Personal information
- Full name: Luis Alberto Cubilla Almeida
- Date of birth: 28 March 1940
- Place of birth: Paysandú, Uruguay
- Date of death: 3 March 2013 (aged 72)
- Place of death: Asunción, Paraguay
- Position: Winger

Youth career
- Colón de Paysandú

Senior career*
- Years: Team / Apps / (Gls)
- 1958–1962: Peñarol / 123 / (24)
- 1962–1964: Barcelona / 26 / (3)
- 1964–1968: River Plate / 129 / (31)
- 1969–1974: Nacional / 150 / (39)
- 1975: Santiago Morning / 14 / (2)
- 1976: Defensor Sporting / 18 / (3)

International career
- 1959–1974: Uruguay / 38 / (11)

Managerial career
- 1979–1980: Olimpia Asunción
- 1980: Newell's Old Boys
- 1981: Peñarol
- 1982: Olimpia Asunción
- 1983: Atlético Nacional
- 1984: River Plate
- 1988–1991: Olimpia Asunción
- 1991–1993: Uruguay
- 1994: Racing Club
- 1995–1999: Olimpia Asunción
- 2003: Talleres
- 2005: Comunicaciones
- 2007: Barcelona SC
- 2009: Colegio Nacional Iquitos
- 2010: Olimpia Asunción
- 2012: Tacuary

= Luis Cubilla =

Uruguayan footballer and coach (1940–2013)

Luis Alberto Cubilla Almeida (28 March 1940 – 3 March 2013) was a Uruguayan professional footballer and manager. He had a successful playing career winning 16 major titles. He then went on to become one of the most successful managers in South American football with 17 major titles.

==Early career==
Also known as "El Negro", Cubilla was born in Paysandú and started his playing career in the youth team of Colón de Paysandú. In 1957 he joined Peñarol where he was part of the team that won four Uruguayan league championships, two Copa Libertadores and a Copa Intercontinental.

==Career highlights==
In 1962 he joined FC Barcelona of Spain, where he was part of the team that won the Copa del Rey in 1963. He played 49 games and scored 12 goals with Barça.

Cubilla returned to South America in 1964 to play for River Plate of Argentina. In 1969, he returned to Uruguay joining Nacional where he won 4 more Uruguayan league titles, another Copa Libertadores, a Copa Interamericana and another Copa Intercontinental.

In the last years of his career he played for Santiago Morning of Chile and Defensor Sporting of Uruguay where he helped the club to win their first league championship and break the complete dominance of the league by Peñarol and Nacional.

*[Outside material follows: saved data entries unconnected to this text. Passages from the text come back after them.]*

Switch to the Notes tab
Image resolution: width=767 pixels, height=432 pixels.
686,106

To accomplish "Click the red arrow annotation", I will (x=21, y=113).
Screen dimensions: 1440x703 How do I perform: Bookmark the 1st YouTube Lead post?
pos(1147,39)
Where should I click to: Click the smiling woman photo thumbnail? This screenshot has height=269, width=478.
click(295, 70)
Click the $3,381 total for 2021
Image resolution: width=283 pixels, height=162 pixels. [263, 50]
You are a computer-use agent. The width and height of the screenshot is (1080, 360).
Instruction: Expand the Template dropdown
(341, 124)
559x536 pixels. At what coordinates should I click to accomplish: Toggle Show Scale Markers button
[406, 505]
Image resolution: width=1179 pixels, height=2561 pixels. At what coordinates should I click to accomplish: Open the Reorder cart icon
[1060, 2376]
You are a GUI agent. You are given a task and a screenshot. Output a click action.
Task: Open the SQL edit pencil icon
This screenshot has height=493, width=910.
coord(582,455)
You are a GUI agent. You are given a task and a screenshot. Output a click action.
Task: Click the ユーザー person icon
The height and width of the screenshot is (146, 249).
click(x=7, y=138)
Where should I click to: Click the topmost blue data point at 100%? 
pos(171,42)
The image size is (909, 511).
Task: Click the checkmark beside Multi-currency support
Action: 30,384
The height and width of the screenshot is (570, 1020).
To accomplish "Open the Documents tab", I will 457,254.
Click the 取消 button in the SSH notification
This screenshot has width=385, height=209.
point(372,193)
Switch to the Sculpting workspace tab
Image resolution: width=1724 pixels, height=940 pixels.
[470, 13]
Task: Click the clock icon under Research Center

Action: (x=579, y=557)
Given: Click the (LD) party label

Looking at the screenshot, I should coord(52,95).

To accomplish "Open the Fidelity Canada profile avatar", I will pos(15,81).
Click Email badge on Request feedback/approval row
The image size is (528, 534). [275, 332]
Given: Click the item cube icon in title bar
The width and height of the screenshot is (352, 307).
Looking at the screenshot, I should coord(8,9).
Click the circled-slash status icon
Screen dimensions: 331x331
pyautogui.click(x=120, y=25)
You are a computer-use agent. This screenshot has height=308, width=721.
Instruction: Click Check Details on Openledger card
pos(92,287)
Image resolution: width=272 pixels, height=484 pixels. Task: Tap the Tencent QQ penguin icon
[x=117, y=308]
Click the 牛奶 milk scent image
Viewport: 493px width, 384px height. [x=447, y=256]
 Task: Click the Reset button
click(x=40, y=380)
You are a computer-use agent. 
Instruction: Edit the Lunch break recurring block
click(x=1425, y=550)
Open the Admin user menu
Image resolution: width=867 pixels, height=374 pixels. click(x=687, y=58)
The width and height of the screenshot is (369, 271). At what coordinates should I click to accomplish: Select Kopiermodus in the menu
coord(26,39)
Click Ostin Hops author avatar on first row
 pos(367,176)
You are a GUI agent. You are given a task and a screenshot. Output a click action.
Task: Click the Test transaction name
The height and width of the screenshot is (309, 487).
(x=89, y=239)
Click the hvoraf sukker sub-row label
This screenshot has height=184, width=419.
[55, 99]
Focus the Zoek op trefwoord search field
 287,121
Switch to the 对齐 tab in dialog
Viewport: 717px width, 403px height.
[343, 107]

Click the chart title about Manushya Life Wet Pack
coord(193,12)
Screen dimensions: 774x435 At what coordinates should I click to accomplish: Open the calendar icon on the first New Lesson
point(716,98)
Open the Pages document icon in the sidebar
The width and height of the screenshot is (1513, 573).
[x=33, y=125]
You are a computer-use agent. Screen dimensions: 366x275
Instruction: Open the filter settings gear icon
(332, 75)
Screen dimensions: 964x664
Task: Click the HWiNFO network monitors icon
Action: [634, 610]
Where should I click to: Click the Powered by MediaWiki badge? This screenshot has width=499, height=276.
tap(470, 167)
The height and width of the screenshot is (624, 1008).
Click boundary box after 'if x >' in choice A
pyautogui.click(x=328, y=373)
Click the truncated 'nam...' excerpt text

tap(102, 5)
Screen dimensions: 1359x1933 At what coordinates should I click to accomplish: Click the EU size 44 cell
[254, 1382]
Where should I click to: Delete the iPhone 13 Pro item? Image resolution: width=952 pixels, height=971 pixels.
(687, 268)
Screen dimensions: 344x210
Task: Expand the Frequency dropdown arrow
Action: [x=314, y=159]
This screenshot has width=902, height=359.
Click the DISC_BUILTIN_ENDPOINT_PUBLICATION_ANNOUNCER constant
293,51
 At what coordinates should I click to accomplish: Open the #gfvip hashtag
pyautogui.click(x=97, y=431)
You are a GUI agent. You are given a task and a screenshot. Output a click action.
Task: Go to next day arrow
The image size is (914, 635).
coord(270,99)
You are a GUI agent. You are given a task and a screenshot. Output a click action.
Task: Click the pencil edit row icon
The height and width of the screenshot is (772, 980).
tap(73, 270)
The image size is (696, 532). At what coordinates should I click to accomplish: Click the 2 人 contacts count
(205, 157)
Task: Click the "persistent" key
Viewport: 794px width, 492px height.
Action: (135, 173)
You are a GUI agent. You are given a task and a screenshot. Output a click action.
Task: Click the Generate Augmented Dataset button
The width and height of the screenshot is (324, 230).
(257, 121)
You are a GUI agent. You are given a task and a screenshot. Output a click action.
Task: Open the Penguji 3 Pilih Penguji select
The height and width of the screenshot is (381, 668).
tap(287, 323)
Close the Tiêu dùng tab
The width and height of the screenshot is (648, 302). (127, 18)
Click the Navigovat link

Between 1959 and 1974 Cubilla played 38 games for the Uruguay national team in which he scored 11 goals. He played in three World Cups in 1962, 1970 and 1974.

==Managerial career==
As a coach, Cubilla achieved enormous success with Olimpia of Paraguay, winning 7 international titles (among them two of the team's three Copas Libertadores) and several national championships. He also coached Nacional, Peñarol, Defensor Sporting, Danubio (all of Uruguay), Atlético Nacional of Colombia, Newell's Old Boys and River Plate of Argentina and Cerro Porteño and Club Libertad, both from Paraguay.

Between 1991 and 1993 Luis Cubilla was the head coach of the Uruguay National Team and worked together with his older brother Pedro Cubilla as his assistant coach and Alejandro Riccino as the physical trainer.

During 1994 he coached the famous Argentinean club Racing Club de Avellaneda.

In February 2007, Cubilla signed with the Ecuadorian team Barcelona de Guayaquil.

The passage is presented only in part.